Content provided by The Ottawa Bullying Prevention Coalition

What is bullying?
Bullying is a pattern of repeated aggressive behaviour, with negative intent, directed from one person to another, where there is a power imbalance. (Violence Prevention Works, 2013)

Bullying:

Is not a fact of life.

Is not kids just being kids.

Is not part of growing up.

Is not an acceptable behaviour.

Types of Bullying

Physical Bullying:

Includes hitting, kicking, shoving, spitting, beating up, stealing or damaging property.

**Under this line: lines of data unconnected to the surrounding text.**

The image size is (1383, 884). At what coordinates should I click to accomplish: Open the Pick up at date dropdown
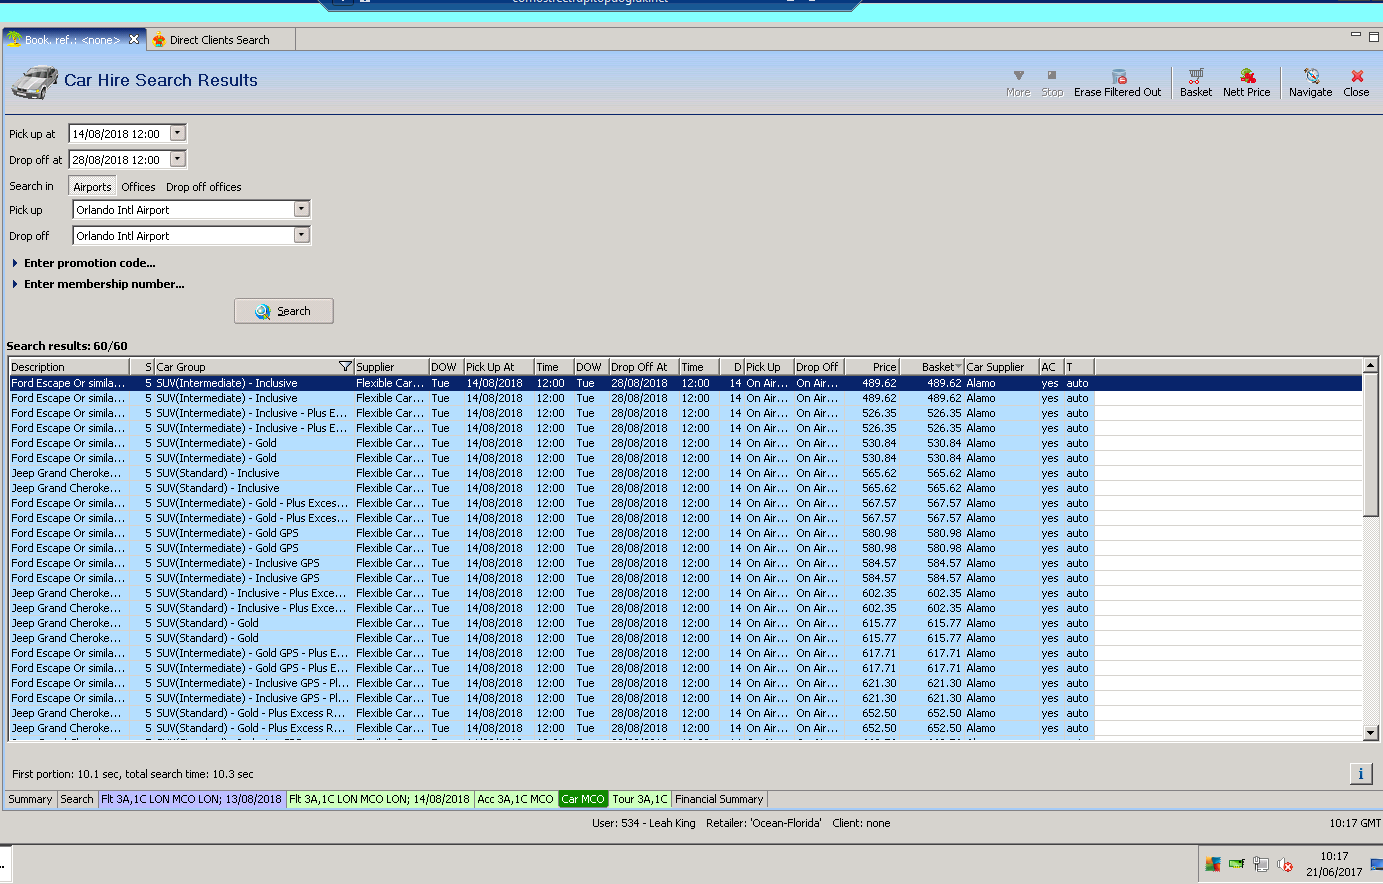coord(178,133)
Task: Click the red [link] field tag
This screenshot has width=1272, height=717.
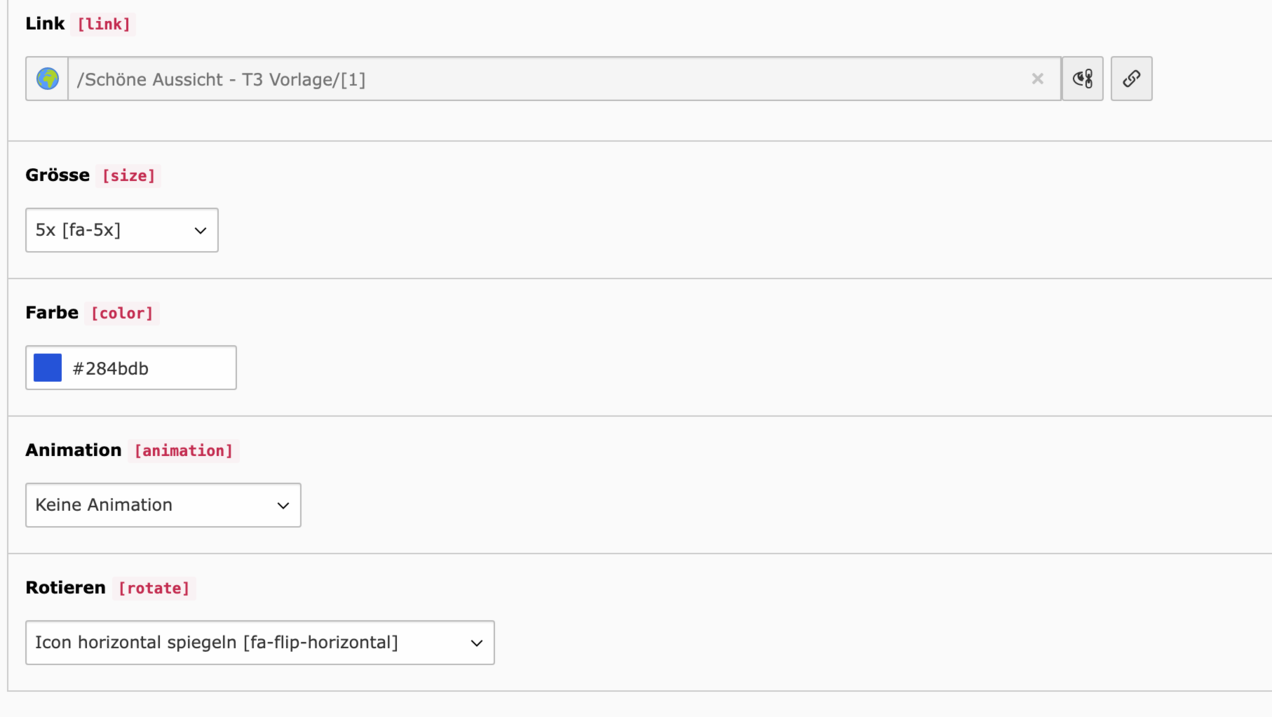Action: (x=104, y=24)
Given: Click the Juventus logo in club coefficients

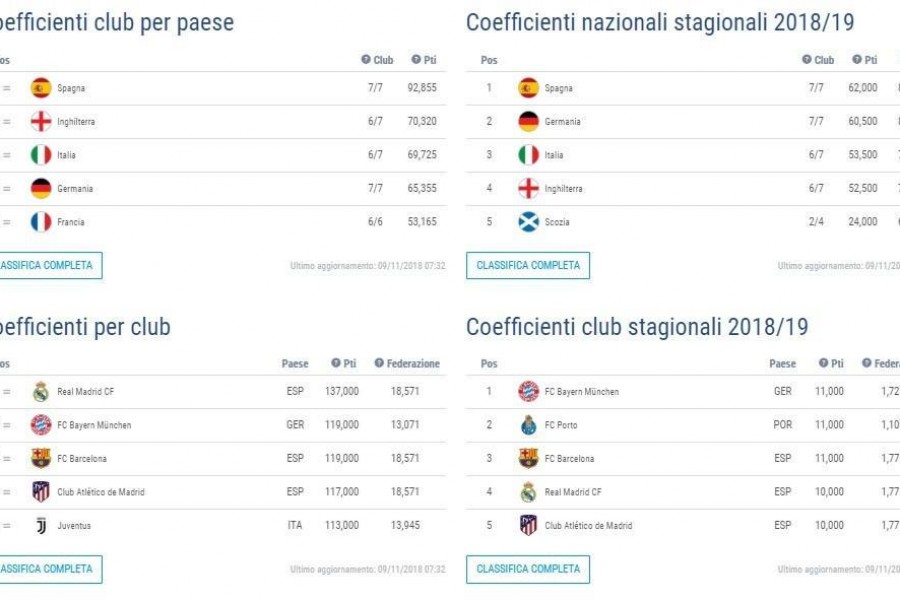Looking at the screenshot, I should (x=41, y=525).
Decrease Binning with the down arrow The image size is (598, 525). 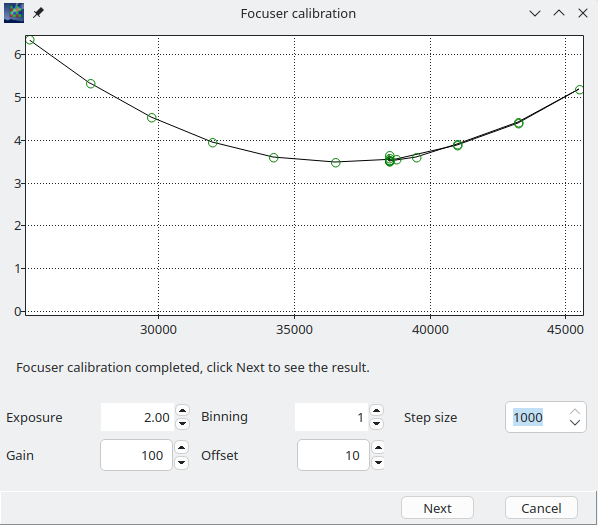(377, 424)
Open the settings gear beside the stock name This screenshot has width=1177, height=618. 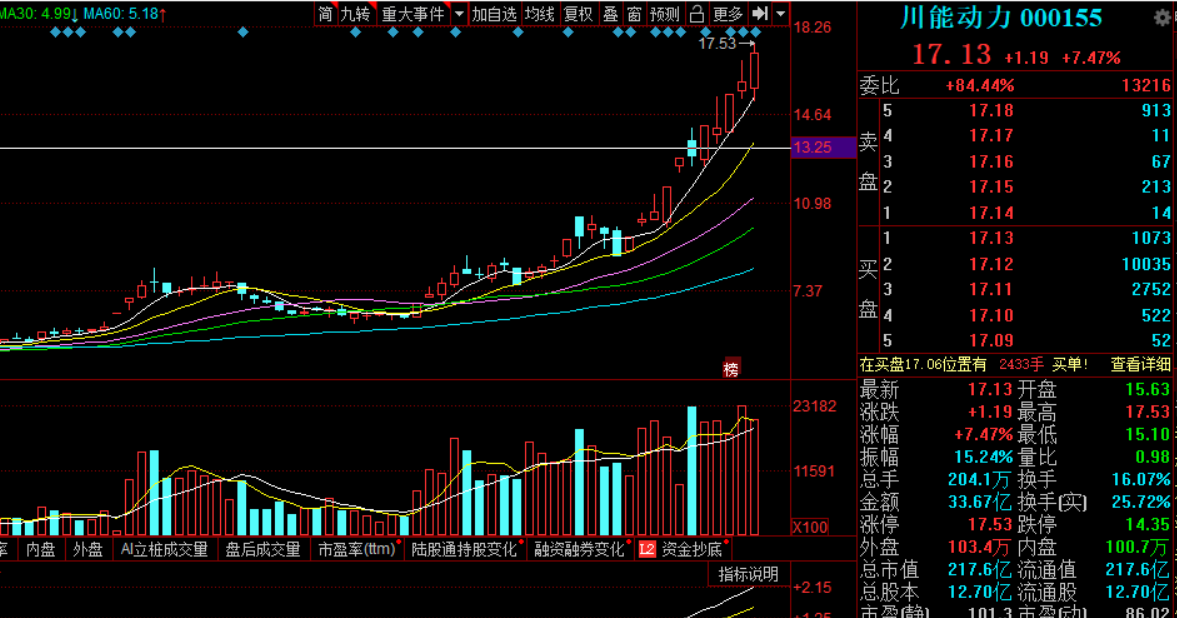point(1160,18)
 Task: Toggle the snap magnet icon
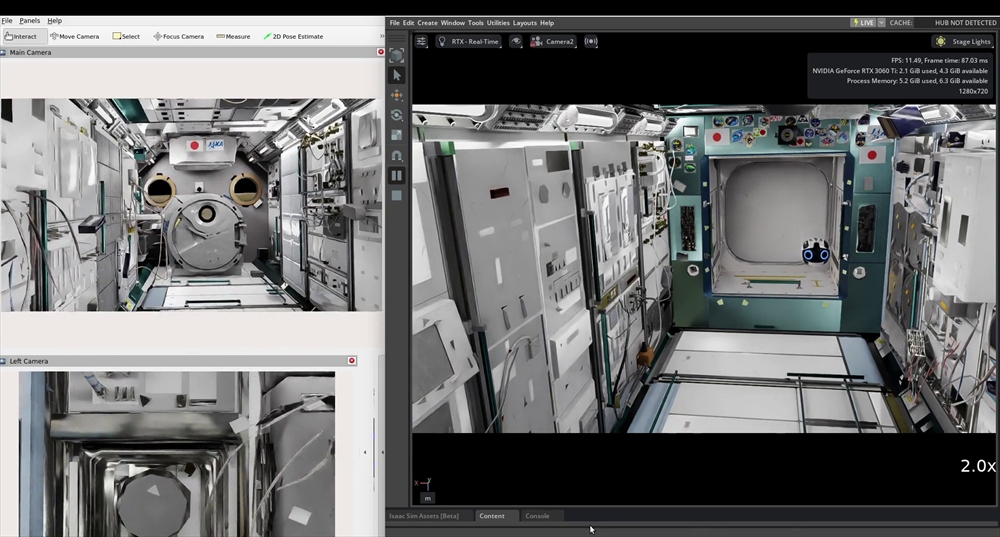point(397,155)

While physical bullying causes harm to a child's body or property, the forms of bullying below may cause psychological harm. Such offensive, degrading and rejecting behaviours undermine and destabilize victimized child's sense of self or their place in the world.

Verbal Bullying:

Includes name-calling, mocking, hurtful teasing, insults, slurs, humiliating or threatening someone, racist comments, or sexual harassment.

Social Bullying:

Includes rolling your eyes or turning away from someone, excluding others from the group, getting others to ignore or exclude, gossiping or spreading rumours, setting others up to look foolish, and damaging reputations and friendships.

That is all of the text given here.